On the flipside, as an investment property the key is maximising your net income through the incentives available under the tax system. When generating assessable income — in the case of real estate it’s rent — certain expenses incurred are tax deductible:
  • Interest charged on money borrowed to purchase the investment property.
  • Advertising for tenants.
  • Insurance premiums.
  • Repairs and maintenance.
  • Strata/body corporate fees
  • Council rates.
When the available deductions exceed the assessable income derived by that property, you’re faced with “negative gearing”. For example: if rent for the year is $10,000 and allowable deductions come to $12,000, you have a tax-deductible loss of $2000. This can be offset against other income, reducing tax and improving your cash flow. Of course, the benefit of negative gearing will vary based on your unique tax situation. So there you have it: you home IS an asset.

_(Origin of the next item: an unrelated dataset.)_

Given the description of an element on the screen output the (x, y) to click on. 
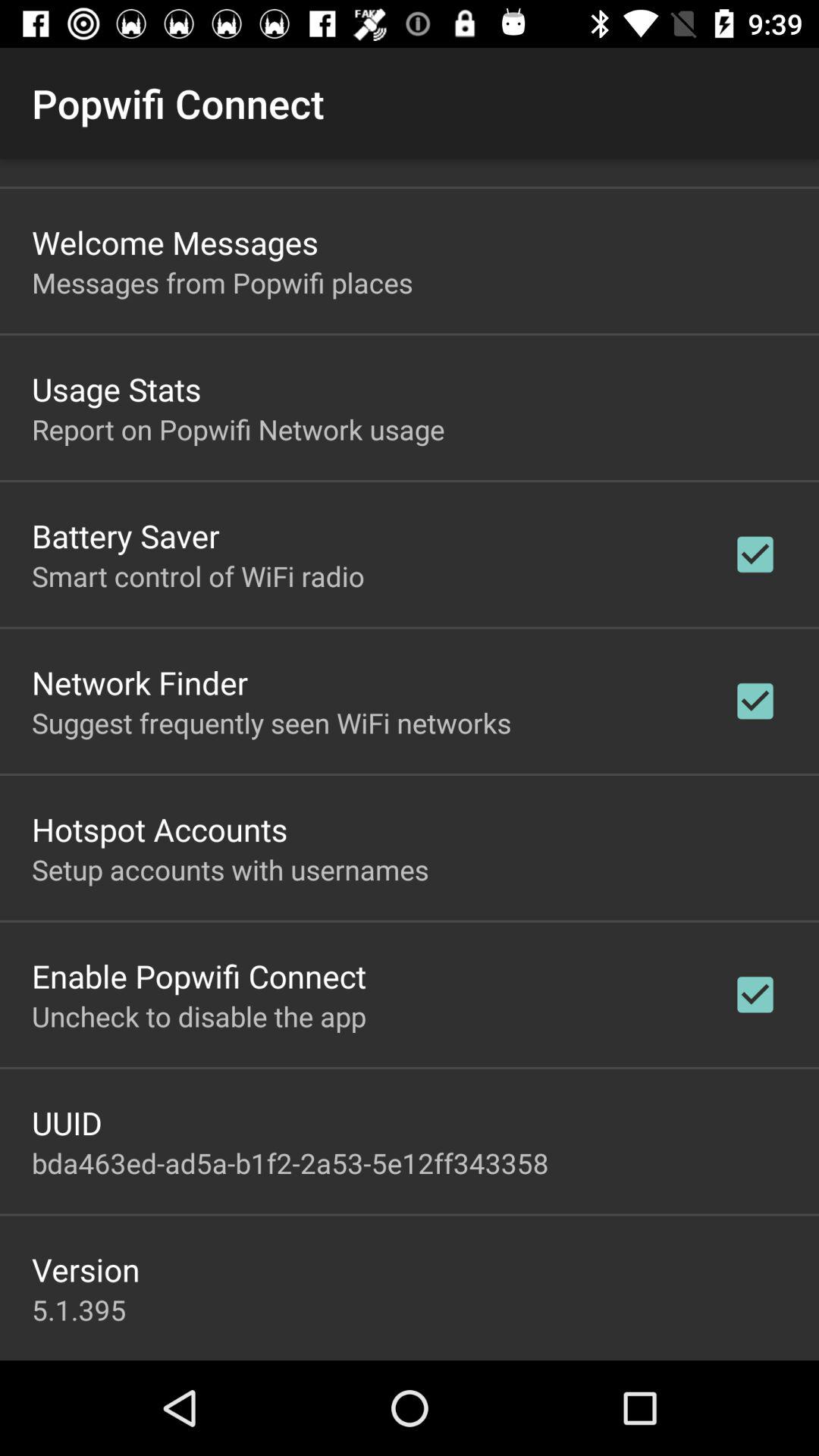
open the app below the popwifi connect icon (174, 241)
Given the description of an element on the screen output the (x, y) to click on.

Property is a relatively simple and proven investment, creating greater cash flow in the long run. That means financial freedom and security with a nice little “nest egg” for the future. Lastly, when considering property investment, Moneysoft recommends that you seek professional advice from a trusted adviser when considering your options.   Disclaimer: The content within is general or publicly available information only. Speak with your accountant or financial adviser for advice on your specific circumstance.